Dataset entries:
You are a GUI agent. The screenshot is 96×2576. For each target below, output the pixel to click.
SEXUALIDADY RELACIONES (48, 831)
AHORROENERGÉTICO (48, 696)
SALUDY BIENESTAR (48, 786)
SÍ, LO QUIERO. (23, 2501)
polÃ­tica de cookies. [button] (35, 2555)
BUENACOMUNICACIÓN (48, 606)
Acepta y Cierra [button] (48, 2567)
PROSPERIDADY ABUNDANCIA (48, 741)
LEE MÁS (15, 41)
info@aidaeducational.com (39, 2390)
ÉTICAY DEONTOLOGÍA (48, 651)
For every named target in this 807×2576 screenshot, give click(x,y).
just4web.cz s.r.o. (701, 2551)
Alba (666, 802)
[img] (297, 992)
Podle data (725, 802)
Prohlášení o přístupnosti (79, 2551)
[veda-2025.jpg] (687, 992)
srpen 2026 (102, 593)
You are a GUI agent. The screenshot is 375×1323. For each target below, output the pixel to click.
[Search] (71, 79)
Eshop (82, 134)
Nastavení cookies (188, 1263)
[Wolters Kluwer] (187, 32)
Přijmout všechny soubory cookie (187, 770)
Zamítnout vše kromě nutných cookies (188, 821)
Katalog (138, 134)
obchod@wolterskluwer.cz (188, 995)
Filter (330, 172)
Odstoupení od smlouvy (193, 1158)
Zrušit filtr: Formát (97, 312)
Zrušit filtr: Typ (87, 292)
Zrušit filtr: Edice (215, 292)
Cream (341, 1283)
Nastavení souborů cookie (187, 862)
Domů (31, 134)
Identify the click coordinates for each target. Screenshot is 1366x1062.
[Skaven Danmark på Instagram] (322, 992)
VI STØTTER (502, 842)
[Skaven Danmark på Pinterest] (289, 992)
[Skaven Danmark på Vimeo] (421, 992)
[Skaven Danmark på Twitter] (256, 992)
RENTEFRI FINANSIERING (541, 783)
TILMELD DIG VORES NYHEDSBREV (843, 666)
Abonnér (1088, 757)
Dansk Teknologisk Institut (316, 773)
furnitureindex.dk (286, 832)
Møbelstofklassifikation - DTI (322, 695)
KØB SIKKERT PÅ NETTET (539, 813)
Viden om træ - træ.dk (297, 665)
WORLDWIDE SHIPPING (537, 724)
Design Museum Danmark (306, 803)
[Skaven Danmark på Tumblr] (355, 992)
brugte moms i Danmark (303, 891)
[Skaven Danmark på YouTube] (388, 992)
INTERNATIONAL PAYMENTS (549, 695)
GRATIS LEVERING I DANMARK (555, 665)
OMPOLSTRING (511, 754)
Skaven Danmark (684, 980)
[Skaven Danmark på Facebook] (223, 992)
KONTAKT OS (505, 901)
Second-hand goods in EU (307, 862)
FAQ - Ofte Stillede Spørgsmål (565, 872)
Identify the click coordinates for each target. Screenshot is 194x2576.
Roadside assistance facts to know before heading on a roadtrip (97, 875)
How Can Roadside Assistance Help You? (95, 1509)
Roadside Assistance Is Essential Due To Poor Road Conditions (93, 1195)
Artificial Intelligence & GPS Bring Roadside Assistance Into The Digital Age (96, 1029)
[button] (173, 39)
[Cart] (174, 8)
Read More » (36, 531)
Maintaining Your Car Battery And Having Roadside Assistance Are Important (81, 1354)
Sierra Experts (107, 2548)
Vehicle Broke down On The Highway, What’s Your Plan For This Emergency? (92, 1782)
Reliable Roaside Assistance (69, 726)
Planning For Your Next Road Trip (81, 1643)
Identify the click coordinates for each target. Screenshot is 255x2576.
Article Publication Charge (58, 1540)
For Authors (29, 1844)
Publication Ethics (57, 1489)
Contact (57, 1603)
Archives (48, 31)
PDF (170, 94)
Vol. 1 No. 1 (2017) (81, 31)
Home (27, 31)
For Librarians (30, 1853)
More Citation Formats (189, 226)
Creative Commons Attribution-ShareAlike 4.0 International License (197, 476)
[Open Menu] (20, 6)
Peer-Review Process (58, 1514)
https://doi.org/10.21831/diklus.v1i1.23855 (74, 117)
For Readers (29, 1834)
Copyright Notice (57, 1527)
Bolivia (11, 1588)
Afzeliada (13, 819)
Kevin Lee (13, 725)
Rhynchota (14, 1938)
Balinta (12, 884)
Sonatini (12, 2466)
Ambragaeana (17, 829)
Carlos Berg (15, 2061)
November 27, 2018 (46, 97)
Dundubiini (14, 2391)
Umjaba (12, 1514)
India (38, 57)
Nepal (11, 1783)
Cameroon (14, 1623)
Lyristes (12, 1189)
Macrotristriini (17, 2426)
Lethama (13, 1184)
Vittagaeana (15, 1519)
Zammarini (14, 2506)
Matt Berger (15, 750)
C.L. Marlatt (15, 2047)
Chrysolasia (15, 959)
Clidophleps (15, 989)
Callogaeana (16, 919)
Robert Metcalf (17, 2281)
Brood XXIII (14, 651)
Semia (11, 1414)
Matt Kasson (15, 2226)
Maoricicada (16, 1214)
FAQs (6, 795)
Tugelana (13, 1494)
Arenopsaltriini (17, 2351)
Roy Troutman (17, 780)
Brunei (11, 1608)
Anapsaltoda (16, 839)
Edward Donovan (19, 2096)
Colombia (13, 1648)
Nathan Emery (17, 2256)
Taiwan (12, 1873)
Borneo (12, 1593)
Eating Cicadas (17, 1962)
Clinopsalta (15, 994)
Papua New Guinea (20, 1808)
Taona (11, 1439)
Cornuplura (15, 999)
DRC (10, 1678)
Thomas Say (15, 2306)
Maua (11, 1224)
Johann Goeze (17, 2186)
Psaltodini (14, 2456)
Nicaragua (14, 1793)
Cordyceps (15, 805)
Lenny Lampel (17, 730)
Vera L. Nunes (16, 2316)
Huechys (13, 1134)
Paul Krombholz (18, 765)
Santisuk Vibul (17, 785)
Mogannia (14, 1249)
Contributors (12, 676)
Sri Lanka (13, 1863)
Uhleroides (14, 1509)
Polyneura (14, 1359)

PROBLEM TO WORK ON: Look above for the line that contains "Publication Ethics (57, 1489)". Starting there, transcribe every line exactly until you have copied the line that contains "Ambragaeana (17, 829)".

SOLUTION TO THIS PROBLEM:
Publication Ethics (57, 1489)
Contact (57, 1603)
Archives (48, 31)
PDF (170, 94)
Vol. 1 No. 1 (2017) (81, 31)
Home (27, 31)
For Librarians (30, 1853)
More Citation Formats (189, 226)
Creative Commons Attribution-ShareAlike 4.0 International License (197, 476)
[Open Menu] (20, 6)
Peer-Review Process (58, 1514)
https://doi.org/10.21831/diklus.v1i1.23855 (74, 117)
For Readers (29, 1834)
Copyright Notice (57, 1527)
Bolivia (11, 1588)
Afzeliada (13, 819)
Kevin Lee (13, 725)
Rhynchota (14, 1938)
Balinta (12, 884)
Sonatini (12, 2466)
Ambragaeana (17, 829)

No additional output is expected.